> TASK LIST:
a. Answer these questions using the History LLMs text. Write each answer on its own line, marked like its question.
(i) About how many tokens make up the corpus, and for what size of model?
(ii) Up to what year is the base model trained before training continues on later slices?
(iii) By what method is chat behavior added to the models?
b. Translate this sentence from the History LLMs text into Spanish: "Duplicates are kept so widely circulated texts weigh more."
c. Pick up the History LLMs text after its last line and continue it.

> EXCERPT:
========================

History LLMs: Models trained exclusively on pre-1913 texts
Concept: “Time‑Locked” Historical Models
- Models are trained only on pre‑dated corpora (e.g., up to 1913, then 1929, etc.), so they “don’t know how the story ends” (no WWI/WWII, Spanish flu, etc.).
- Many commenters find this compelling as a way to approximate conversations with people from a given era, without hindsight bias.
- Others note humans also lack perfect temporal separation of knowledge; both people and LLMs blur past and present.
Training, Style, and Technical Questions
- Pretraining: base model trained on all data up to 1900, then continued training on slices like 1900–1913 to induce a specific “viewpoint” year.
- Corpus is ~80B tokens (for a 4B‑parameter model), multilingual but mostly English, with newspapers, books, periodicals. Duplicates are kept so widely circulated texts weigh more.
- Chat behavior is added via supervised fine‑tuning with a custom prompt (“You are a person living in {cutoff}...”), using modern frontier models to generate examples.
- Some historians say the prose feels plausibly Victorian/Edwardian; others think it’s too modern and milquetoast compared to genuine texts, likely due to modern SFT style.
- Debate over whether this is just “autocomplete on steroids” vs a richer, emergent reasoning system; discussion of RLHF, loss surfaces, hallucinations, and analogies to human predictive cognition.
Uses, Experiments, and Research Ideas
- Proposed as a tool to explore changing norms/Overton windows (e.g., attitudes toward empire, women, homosexuality) decade by decade.
- Suggested experiments:
- Lead the model (pre‑Einstein / mid‑Einstein) toward relativity or early quantum mechanics, seeing if it can reconstruct ideas from contemporary evidence.

========================

> MATERIAL PROVIDED:
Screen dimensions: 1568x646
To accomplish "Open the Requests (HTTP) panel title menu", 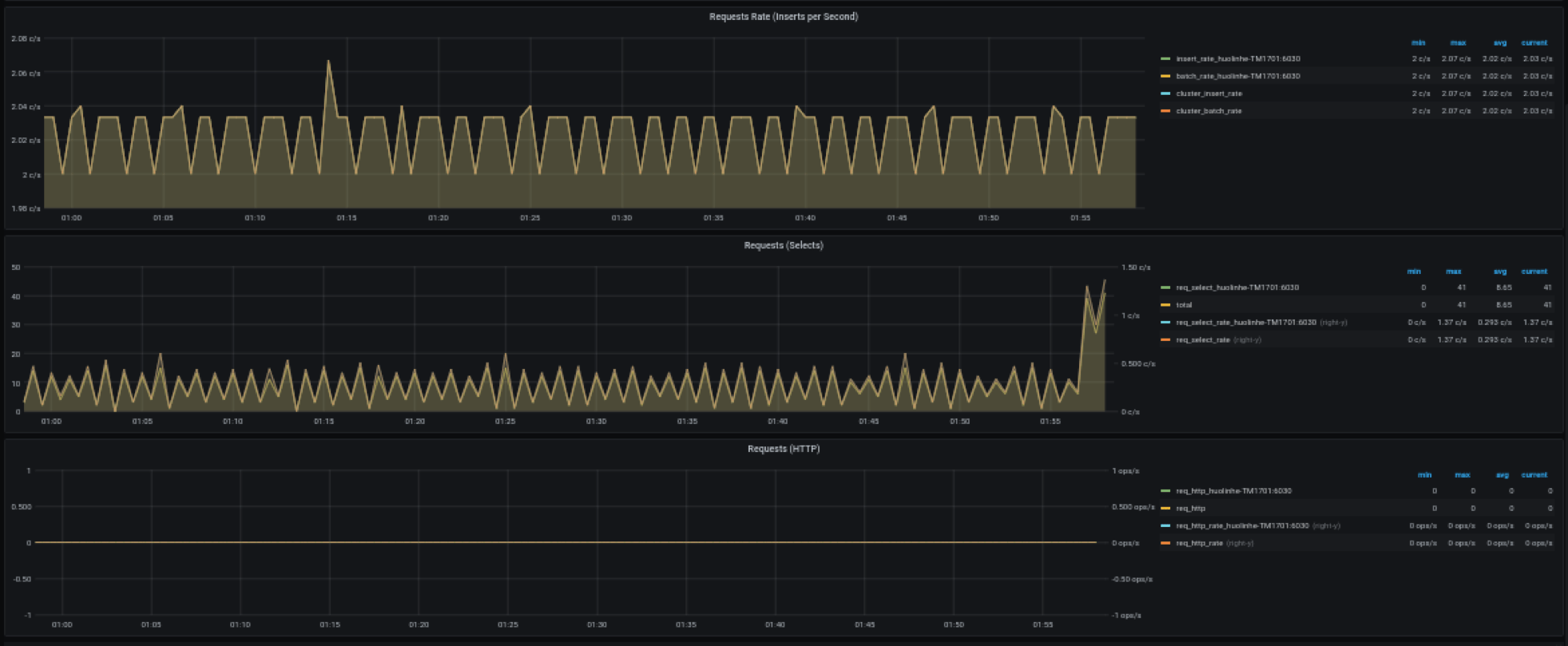I will tap(783, 449).
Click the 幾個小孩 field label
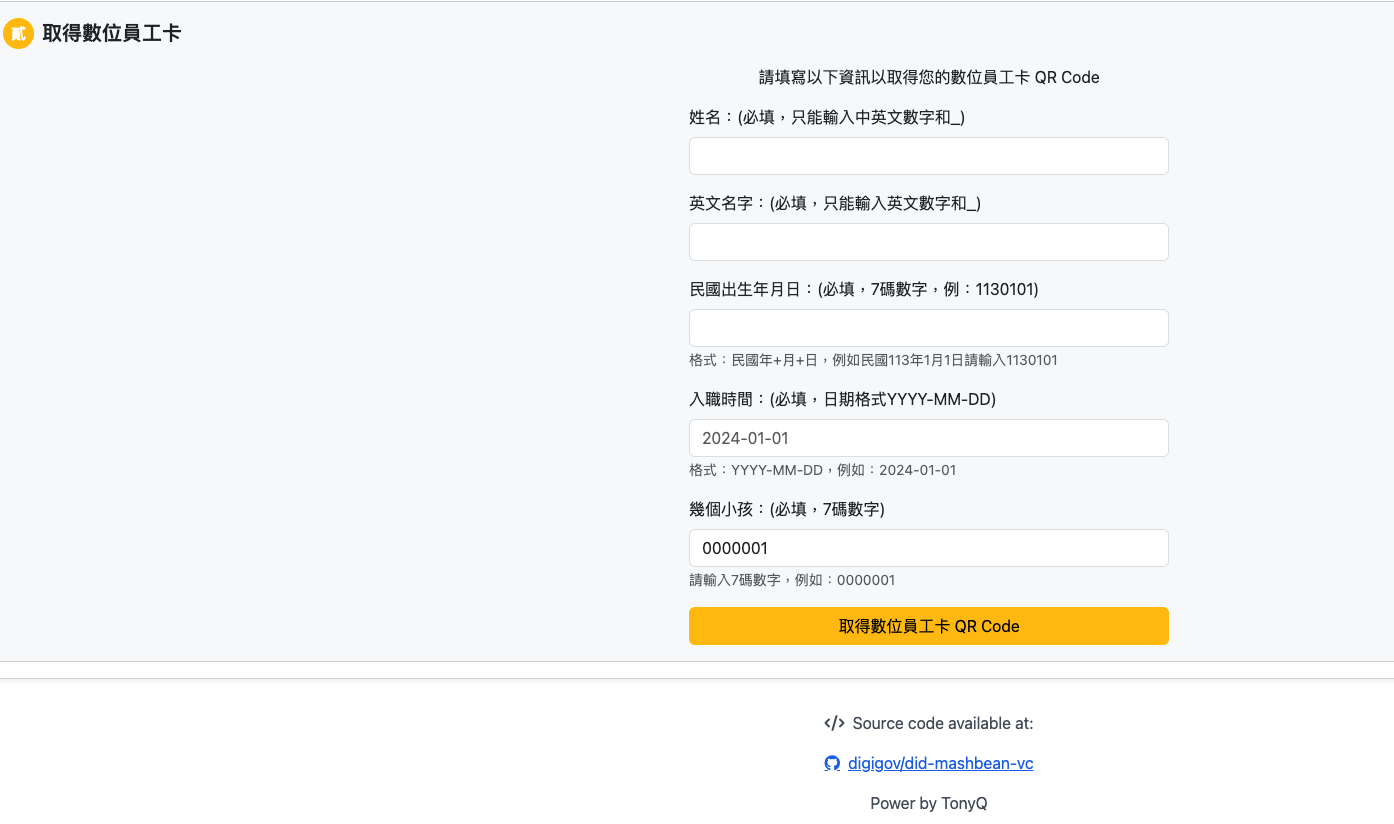This screenshot has height=824, width=1394. pos(787,509)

========================

> RESPONSES FOR EACH TASK:
a.
(i) About 80B tokens, for a 4B-parameter model.
(ii) 1900.
(iii) Supervised fine-tuning with a custom prompt, using modern frontier models to generate examples.

b. Se conservan los duplicados para que los textos de amplia circulación tengan más peso.

c.
- Test genuine novelty by posing math Olympiad‑style problems or logic questions outside its training set.
- Use as a period‑bounded assistant for historians (better OCR/transcription, querying archival documents in era‑appropriate language).
- Compare models trained on different languages/cultures or eras (e.g., 1980 cutoff) to surface cultural differences.
Bias, Safety, and Access Controversy
- Authors emphasize that historical racism, antisemitism, misogyny, etc. will appear, by design, to study how such views were articulated.
- They plan a “responsible access framework” limiting broad public use to avoid misuse and reputational blowback.
- Many commenters criticize this as overcautious or “AI safety theater,” likening it to book banning; others argue the reputational and institutional risks are real.
- Some worry about contamination from post‑cutoff data and the opacity of what exactly the model represents; others question its trustworthiness for serious scholarship given hallucinations and black‑box behavior.